Serbian President Aleksandar Vucic and Prime Minister Ana Brnabic were also present at the event.
“SERBIA 2018 is an exercise that demonstrates our strengths and weaknesses, it will enable us to learn together and to get better together. It is also a great example of how partnership with NATO can bring concrete benefits to Serbia, NATO and the entire region,” said Stoltenberg.
The exercise “Serbia 2018” will be held until Oct. 11 with 2,000 participants from 38 countries, including Turkey, Bosnia and Herzegovina, Croatia, Romania and Pakistan.
NATO secretary general said that it was not a military, but a civic readiness exercise, the first of its kind in Serbia.
“It is a platform to learn from each other in order to get real experiences together and to better prepare for times when we face real life emergencies,” said Stoltenberg.
He added that the lessons that we learn today will be useful in the future.
According to him, this exercise shows good cooperation between NATO and Serbia, and that this partnership strengthens day by day.
“NATO respects the military neutrality of Serbia … I understand that NATO remains controversial in Serbia, and that memories from 1999 are painful for many.
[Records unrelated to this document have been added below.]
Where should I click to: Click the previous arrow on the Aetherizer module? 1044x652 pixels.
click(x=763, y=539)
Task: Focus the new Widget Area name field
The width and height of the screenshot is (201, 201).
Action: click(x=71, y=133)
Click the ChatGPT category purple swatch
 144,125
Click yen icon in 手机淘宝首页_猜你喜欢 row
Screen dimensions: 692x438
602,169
This NATO campaign has never been directed against civilians, but against the regime (Slobodan Milosevic), and each lost life is a tragedy,” he said, adding that NATO aims at peace.
Vucic reiterated that Serbia is a military-neutral country.
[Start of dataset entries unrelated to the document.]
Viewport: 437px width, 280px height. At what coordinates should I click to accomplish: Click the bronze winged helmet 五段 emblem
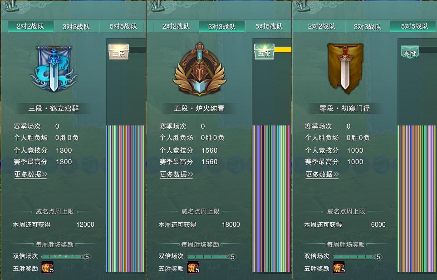199,69
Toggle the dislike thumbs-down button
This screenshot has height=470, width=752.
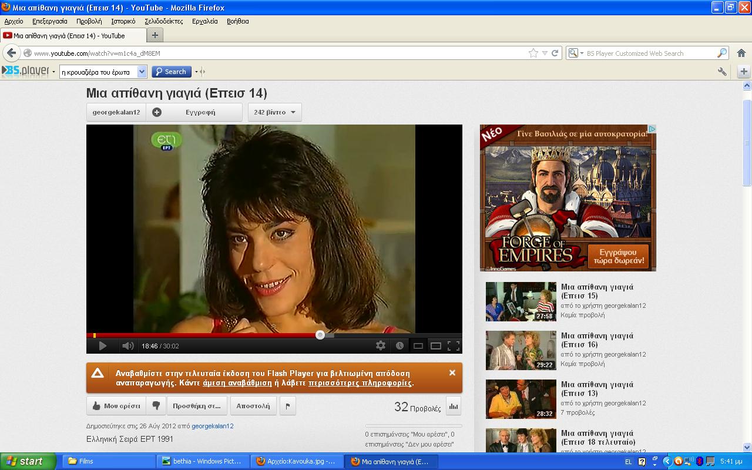coord(156,406)
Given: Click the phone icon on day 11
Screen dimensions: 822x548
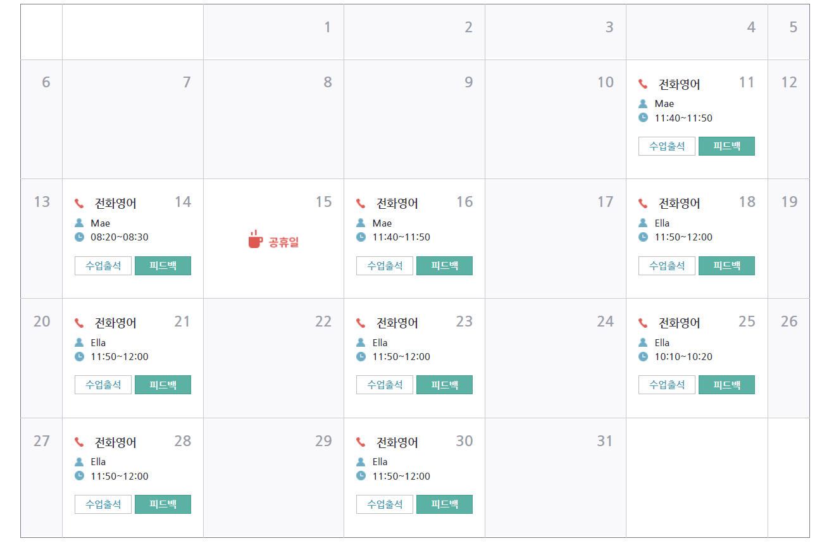Looking at the screenshot, I should [643, 84].
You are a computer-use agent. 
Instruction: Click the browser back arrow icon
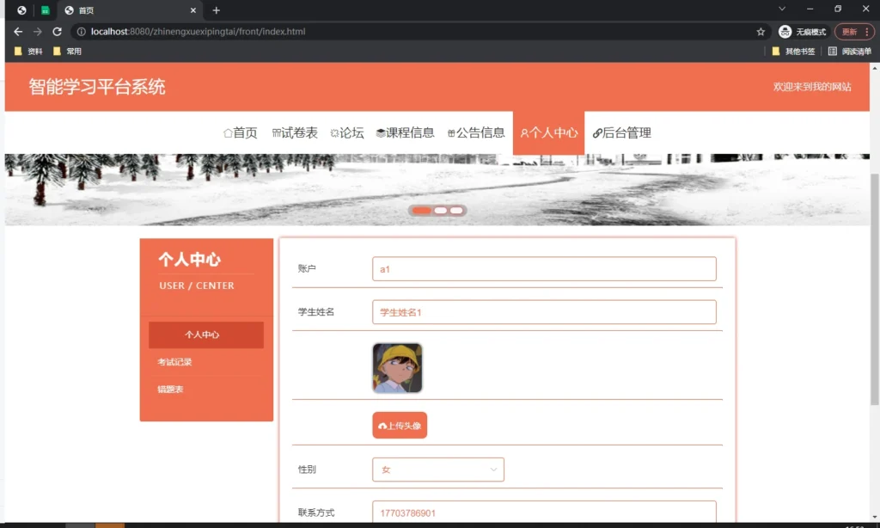pyautogui.click(x=18, y=32)
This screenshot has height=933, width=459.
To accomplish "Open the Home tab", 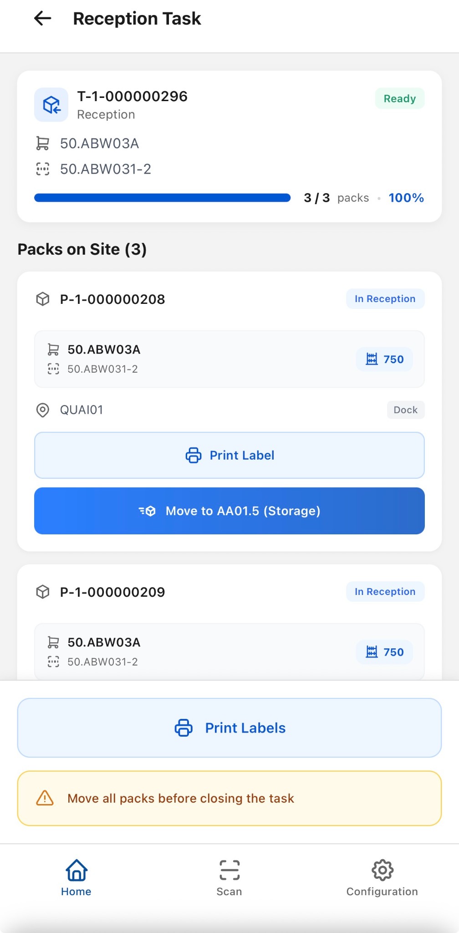I will [76, 878].
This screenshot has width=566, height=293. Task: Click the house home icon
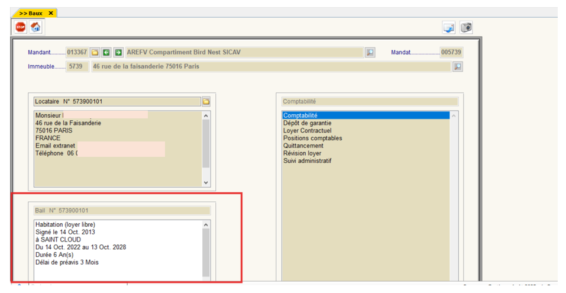tap(35, 27)
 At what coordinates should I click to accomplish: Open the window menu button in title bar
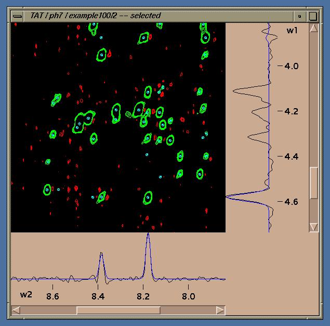[18, 16]
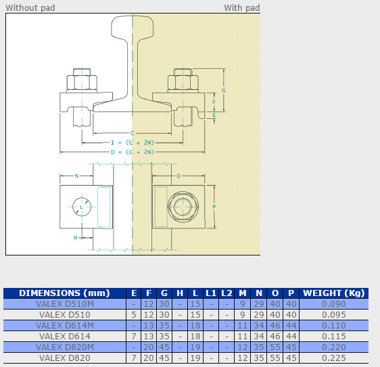Image resolution: width=380 pixels, height=367 pixels.
Task: Click the DIMENSIONS (mm) column header
Action: click(x=64, y=293)
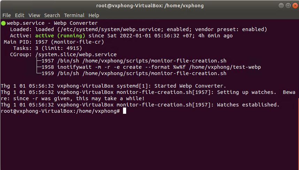Image resolution: width=299 pixels, height=170 pixels.
Task: Open the Edit menu
Action: pos(20,15)
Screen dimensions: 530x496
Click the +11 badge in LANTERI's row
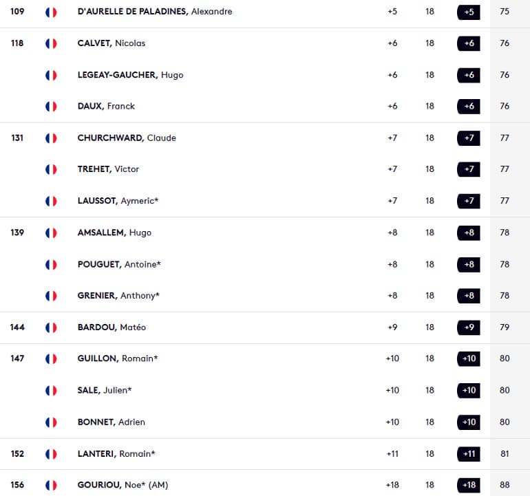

“Serbia is military-neutral, but it will cooperate well with NATO. Serbia is in the final phase of accepting the IPAP plan for the period 2018-2020, because we want to have good relations with that alliance for the future of our citizens, regardless of painful memories,” said Vucic.
The Serbian president wished success to the participants and conveyed their satisfaction at being one of the largest exercises of this type in which teams from 38 countries work together and prepare to provide mutual assistance in case of accidents and disasters.
Vucic said that Serbia has a duty to help others, stressing that it is a demanding and complex task that requires coordination, readiness and mutual cooperation.
While other ex-Yugoslav states Croatia and Slovenia have joined the EU and NATO, Serbia, Kosovo and Bosnia remain in limbo.
Following his meeting with Russian President Vladimir Putin last week, Vucic said that Serbia does not want to be part of NATO but wants to stay militarily-neutral.